We can see that there’s an observable difference, but is this difference meaningful? Is it statistically significant? We can answer this question by conducting a hypothesis test.

  1. Write the hypotheses for testing if the average weights of babies born to smoking and non-smoking mothers are different.

\(H_0\): _________ (\(\mu_1 = \mu_2\))

\(H_A\): _________ (\(\mu_1 \ne \mu_2\))

  1. Run the appropriate hypothesis test, calculate the p-value, and interpret the results in context of the data and the hypothesis test.

  2. Construct a 95% confidence interval for the difference between the average weights of babies born to smoking and non-smoking mothers.

80.2.3 Mother’s age vs. baby weight

In this portion of the analysis, we focus on two variables. The first one is maturemom.
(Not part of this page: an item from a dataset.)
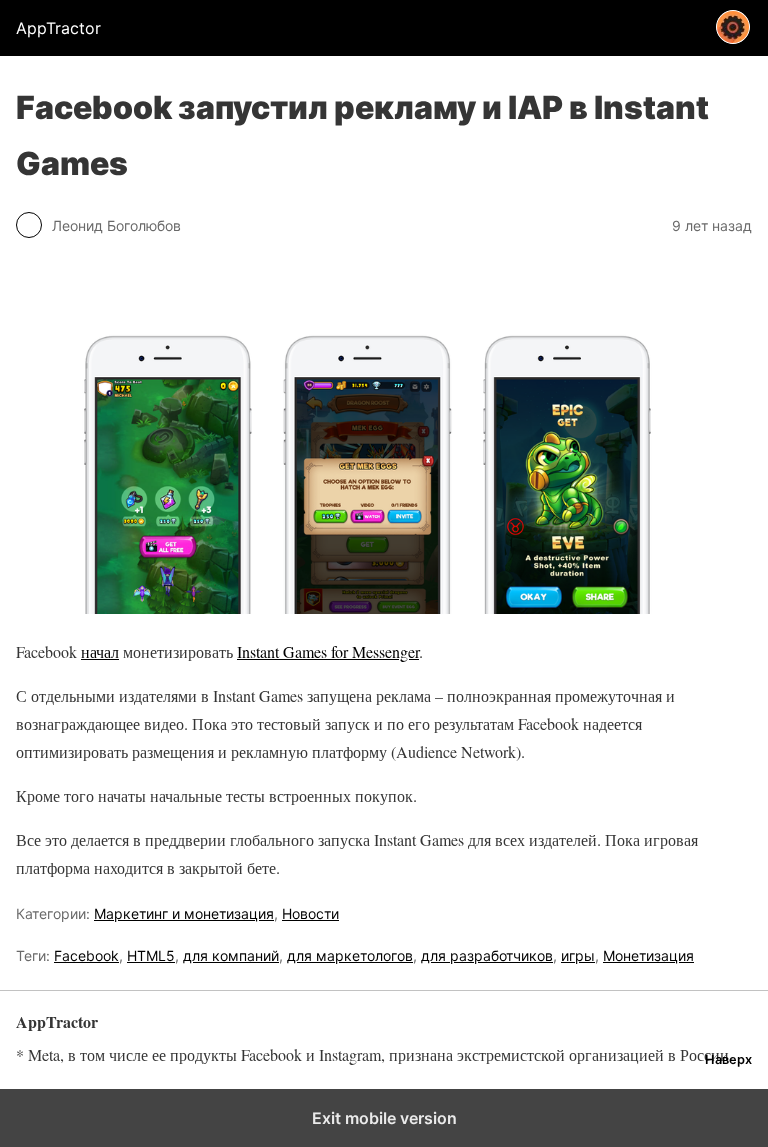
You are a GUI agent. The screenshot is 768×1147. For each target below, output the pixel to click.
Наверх (728, 1059)
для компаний (231, 955)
  1. First, a non-inference task: Determine the age cutoff for younger and mature mothers. Use a method of your choice, and explain how your method works.

The other variable of interest is lowbirthweight.

  1. Conduct a hypothesis test evaluating whether the proportion of low birth weight babies is higher for mature mothers. Use \(\alpha = 0.05\).
  • State the hypotheses
  • Verify the conditions
  • Run the test and calculate the p-value
  • State your conclusion within context of the research question
  1. Calculate a confidence interval for the difference between the proportions of low birth weight babies between mature and younger mothers. Interpret the interval in the context of the data and explain what it means.

80.3 Wrap up

In this lab, you practiced using non-parametric inference to analyze the impact of maternal smoking during pregnancy on the weight of the baby. You also explored the relationships between other variables, such as the mother’s age and the baby’s birth weight. You’ve gained experience with data manipulation, visualization, hypothesis testing, and calculating confidence intervals.

Remember to save your work, commit your changes, and push them to your Git repository!